Still professing to be a man in motion spiritually, he contends that it isn't easy trying to change his life for the better.

"I'm just struggling to get to Heaven. That's what I say," Kelly states very firmly. "People look at celebrities like they're not human sometimes. I'm just like the next man. I'm just trying to live right. I'm just trying to do the right thing.

"I'm not perfect. I see women every day and they are fine. I am like, `Wow.' I'm human. I'm a man. I grew up that way. The same with women. They see men. They like them and they go after them or they will look. Just as women may do me, I do them the same way and I embrace the love that they have for me. I embrace it."

Embracing the love of his female fans, he adds, doesn't mean that he's hanging out with "a whole lot of women" like he has done in the past. "At first that's going to be a bit exciting, a bit out of control. But if you live long enough, God will bless you long enough to realize that it ain't just about that. It's about maintaining your success because if you keep going that route, you're going to drain yourself."

Looking ahead to the future is what Kelly lives for. He follows advice his mother gave to him years ago.

"My mother taught me to fall in love with the future because that way you'll get to the future," he recalls. "She told me not to fall in love with the present because you'll stay in the present or stay in the past. I look to the future every day."

When Kelly stepped onto the music scene in 1993 as a solo artist, he won a huge following with the album 12 Play, which churned out the steamy slow tunes Sex Me, Bump & Grind and Your Body's Callin'. Two years later he had the ladies begging for more with his second solo album, R. Kelly. The project spawned the songs You Remind Me Of Something, Down Low and I Can't Sleep Baby.

This year after garnering crossover success with the spiritual tune I Believe I Can Fly, which won him three Grammy Awards, Kelly's musical out soared.

Throughout the span of his acclaimed career, Kelly also has become recognized for his ability to pen gospel hits like Trade In My Life. More recently he performed with his friend-spiritual mentor, gospel superstar Kirk Franklin, on Franklin's tune Lean On Me. Kelly also wrote and produced the gospel song God's Grace for the group Trin-i-tee 5:7.

Some have criticized the 30-year-old Chicago native for singing about hot-buttered sex one minute and praising the Lord the next. He sees nothing wrong with using the gift of song to reach everyone.

"People will put down and say what they want. It makes me no difference because people are not my God," Kelly maintains. "I don't worry about what people say. That's the point of having a God and knowing who God is, so that you don't have to worry. You give it to God. I believe in myself and in what God has done for me."

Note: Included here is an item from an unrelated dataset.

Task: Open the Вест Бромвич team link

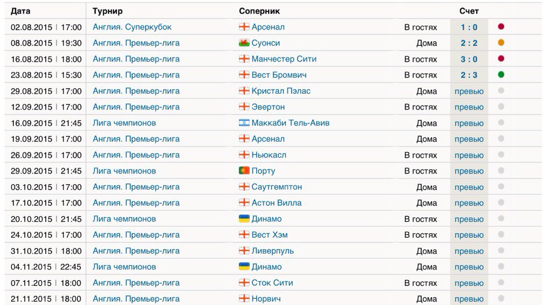Action: coord(279,75)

Kelly says he had a lot to get off his chest from the past three years. Since making music is one of his best avenues for exhaling, he figured a 29track, double album a viable vehicle for him to do such a thing.

"I've been through a lot since my first album. I know I had a lot to say," he explains. "In the growing of your success, the more you grow. The more you go through," he explains. "The more you have to write about. It's a big wind. It's like a hurricane sometimes. The more it twists, the more it grows. The more it tears up, the more it spreads. That's pretty much what we're dealing with."